Indented writing is normally recovered by one of two methods: photographically using oblique light, or by use of an apparatus commonly referred to as ESDA, for Electrostatic Detection Apparatus.

  Oblique lighting

Oblique light, or simply lighting at an angle, is applied to the surface of the paper to reveal any furrows of indented writing. A photo is them taken of the shadowed indentation. Moving the light source and taking multiple exposures should fill in most available indentations with shadow, and hopefully reproduce the indented writing. While oblique lighting techniques are often quite accepted in court, they're unable to recover invisible microscopic indentations, which may occur three or four pages down. They also have an inherently lengthy processing time.

Electrostatic Detection (ESDA)

ESDA provides a method of detecting and permanently recording latent writing impressions on the surface of a paper.

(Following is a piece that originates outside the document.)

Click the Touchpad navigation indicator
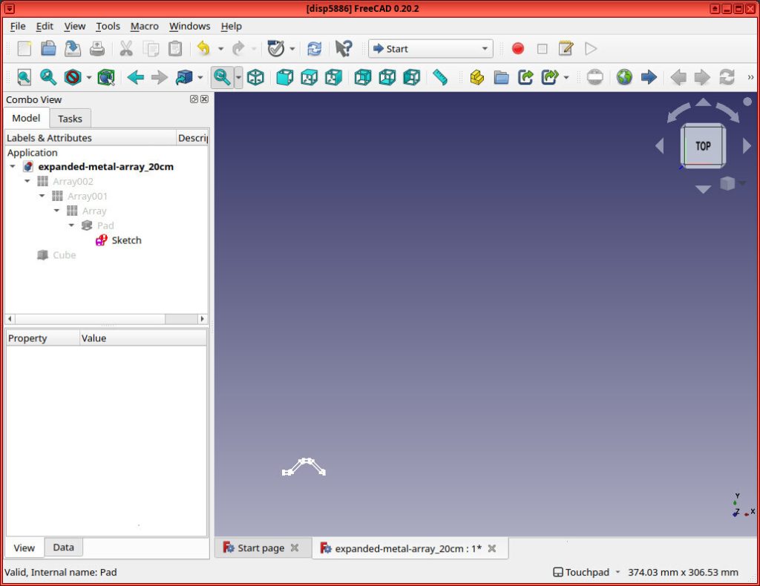pos(586,572)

Indentations are created when two or more sheets of paper are resting atop one another during the writing act. The underlying pages contain the latent impressions that the ESDA is designed to record. Using ESDA, it's possible to image indented writing three, four, or more pages below the original writing. Some documents are unsuited for this process -- documents previously processed for latent fingerprints, made of thick cardboard, or which have been saturated with fluids fall into this category.

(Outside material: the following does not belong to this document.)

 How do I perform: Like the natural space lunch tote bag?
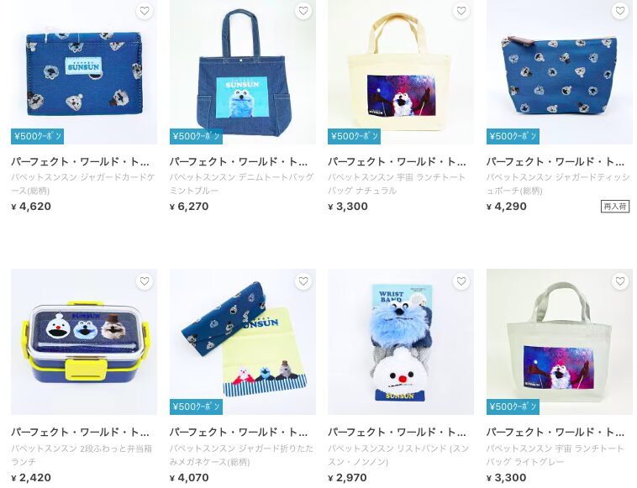coord(461,11)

The page suspected of bearing indentations is covered with a cellophane material which is then pulled into firm contact with the paper by a vacuum drawn through a porous bronze plate. This serves to "fasten" the document, and cellophane covering, to the plate. The cellophane covering prevents damage to the original document. The document and cellophane are then subjected to a repeated high voltage static charge.

This results in a variably charged surface, with the heavier static charge remaining within any impressions, even microscopic ones. Black toner (similar to that used in dry-process photocopy machines), is then cascaded over the cellophane surface. The areas of the document containing the higher static electric charge retain the black toner, resulting in a deposit of toner in the indentations in the paper. These developed indentations may be photographed and then preserved by means of placing an adhesive backed clear plastic sheet over the cellophane while it is still being held in place by the vacuum of the ESDA.

A sheet of paper taken from a notepad in a bank robbery suspect's home was processed using the Electrostatic Detection Apparatus. The result shown on the left matches the writing on the note on the right, which was given to the bank teller.

If the recovered indented handwriting is of a high enough quality, it can associate somebody to the questioned document, as in the case of the man who was receiving rambling anonymous letters which referred to his personal life. The handwriting, however, didn't seem to belong to anyone associated with him. A ESDA version of the notes revealed previous drafts of the letters, written in his wife's handwriting. She had been authoring the notes, and giving them to a friend to write.

The advantages of electrostatic detection are two-fold: ESDA is extremely sensitive, and it's also non-destructive. The indentations are revealed on the protective cellophane surface, and the original document remains unharmed throughout the process.